Он только глаза прикрыл.

— Не мешай, — сказал. — Молчи.

Девушка нерешительно переминалась с ноги на ногу. Все главное она уже сказала… А он что в ответ? «Не мешай»? Маритха не ждала, что будет так просто. Может, он на самом деле ее не звал?

Так что же, идти обратно? Девушка оглянулась на камень, что недавно обошла. А после куда? Не очень-то дорога помнится. Запросто можно заблудиться. Надо бы его спросить, чтобы указал. А он молчать велел. Что же делать?

Подождать надо, решила Маритха, пока Темный говорить не захочет. Он же ее не прогонял, просто велел быть потише. Ночь длинная, а терпенья у нее хоть отбавляй, придумывала девушка, в тот же час внимая чарующей дрожи струн. Никогда не знала, что можно извлечь такое из простого муштара. Как его мощь нельзя равнять с мощью простого человека, так и силу этих звуков нельзя равнять с тем, что она слышала прежде.

«Он мог бы стать Великим песенником», — так говорил Раванга. Что там еще… А, он еще сказал, что, на беду, Ведатель посильнее песенника оказался. Как жалко!

— Не жалей понапрасну, — расслабленно, почти нараспев, отозвался Темный. Глаз он так и не открыл. — Просто слушай. Если хочешь. Или иди.

— Я немножко послушаю, хорошо? — пролепетала Маритха, опускаясь на землю.

Главное она уже сказала, и он не уронил ни слова против. Кажется, он ничуть не рассердился… Тангар спит мертвым сном, а ей до утра не заснуть и ворочаться без конца. И дорогу бы надо разузнать… Да и послушать интересно.

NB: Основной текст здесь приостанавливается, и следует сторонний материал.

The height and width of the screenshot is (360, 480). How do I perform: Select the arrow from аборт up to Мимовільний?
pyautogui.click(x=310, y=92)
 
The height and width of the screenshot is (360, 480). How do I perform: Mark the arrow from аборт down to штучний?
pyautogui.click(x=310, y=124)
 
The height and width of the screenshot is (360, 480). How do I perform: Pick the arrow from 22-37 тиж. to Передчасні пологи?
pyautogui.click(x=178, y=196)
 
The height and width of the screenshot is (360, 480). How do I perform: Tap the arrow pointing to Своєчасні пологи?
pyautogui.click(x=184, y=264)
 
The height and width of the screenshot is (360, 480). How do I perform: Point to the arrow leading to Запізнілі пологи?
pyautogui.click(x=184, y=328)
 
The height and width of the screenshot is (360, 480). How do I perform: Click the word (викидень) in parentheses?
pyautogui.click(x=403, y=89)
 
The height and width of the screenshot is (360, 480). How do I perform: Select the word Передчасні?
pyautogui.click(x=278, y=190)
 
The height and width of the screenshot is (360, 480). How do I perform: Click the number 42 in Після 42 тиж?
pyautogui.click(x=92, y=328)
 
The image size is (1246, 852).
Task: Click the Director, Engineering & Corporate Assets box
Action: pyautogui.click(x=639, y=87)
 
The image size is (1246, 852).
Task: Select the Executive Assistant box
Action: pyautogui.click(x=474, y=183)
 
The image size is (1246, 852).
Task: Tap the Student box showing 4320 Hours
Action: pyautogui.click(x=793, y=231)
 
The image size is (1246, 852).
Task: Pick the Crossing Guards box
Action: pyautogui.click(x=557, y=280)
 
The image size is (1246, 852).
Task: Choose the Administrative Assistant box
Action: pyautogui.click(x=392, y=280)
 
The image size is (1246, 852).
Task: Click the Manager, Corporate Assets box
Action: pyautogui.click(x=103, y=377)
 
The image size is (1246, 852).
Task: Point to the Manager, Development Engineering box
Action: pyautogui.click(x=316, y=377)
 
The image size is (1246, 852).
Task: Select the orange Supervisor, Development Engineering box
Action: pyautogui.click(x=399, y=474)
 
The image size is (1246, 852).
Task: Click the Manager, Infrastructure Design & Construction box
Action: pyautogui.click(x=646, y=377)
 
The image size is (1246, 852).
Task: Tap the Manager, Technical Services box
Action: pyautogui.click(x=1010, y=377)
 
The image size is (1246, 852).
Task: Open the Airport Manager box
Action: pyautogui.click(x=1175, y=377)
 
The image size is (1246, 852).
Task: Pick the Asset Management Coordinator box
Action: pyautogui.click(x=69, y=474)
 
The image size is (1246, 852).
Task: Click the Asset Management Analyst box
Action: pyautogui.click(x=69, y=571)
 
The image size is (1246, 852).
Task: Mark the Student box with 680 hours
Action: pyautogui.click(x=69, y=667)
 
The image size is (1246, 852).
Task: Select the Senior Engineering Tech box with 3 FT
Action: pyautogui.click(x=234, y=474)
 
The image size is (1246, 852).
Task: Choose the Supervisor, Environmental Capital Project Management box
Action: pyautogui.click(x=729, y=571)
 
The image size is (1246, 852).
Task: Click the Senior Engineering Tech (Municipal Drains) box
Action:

Почему бы не послушать? А потом она уйдет. Расспросит про обратный путь и вернется. Успеется.

Маритха не могла уйти сейчас, необыкновенные звуки его муштара крепко держали ее в своих когтях. Потому что пустошь раздвинулась невообразимо, до самого края мира. Потому что воздух потерял свою унылую стылость и стал таким звонким, податливым, мягким на ощупь! Потому что обычный страх в ее сердце сменился сладкой дрожью, и в грудь хлынула незнакомая прежде легкость. Как будто не было и нет никаких забот. Как будто она, Маритха, может все. Почти как он. Как будто она обрела ту же мощь.

Оказывается, сила так легка… легче песчинки, что уносит ветер… и больше самой неистовой бури над пустошью. Она обвилась вокруг сердца Маритхи, свежая и прохладная, и успокоила страхи и волнения. Все внутри стихло, точно замолчало, остановилось. В этот миг слилось то, что было и что будет. Некуда было спешить, не о чем вспоминать, потому что прямо перед ней лежала вечность.

Несколько раз Маритха возвращалась краешком разума в пустошь, но поток опять накрывал ее и нес, менялся лишь привкус обретенной мощи. Это не покой, о котором она так мечтала, но в этой буре намного больше покоя, чем во всей ее нескладной жизни.

Так хочется тут остаться… Пускай и не навсегда…

Почему, спросила у нее вечность. Почему не навсегда? У вечности его голос…

Не знаю… Тут легко… Тут спокойно… Тут все начинается и заканчивается… Тут чистый свет и слышно свою Нить…

Чего же тебе не хватает? Чего, Маритха? Спроси свою Нить… Спроси свое сердце…

Не знаю… Не слышно ответа. Мощь заполняет все. Она течет и течет. Несокрушимая. Мощь всегда побеждает… А ее Нить хочет сиять и радоваться…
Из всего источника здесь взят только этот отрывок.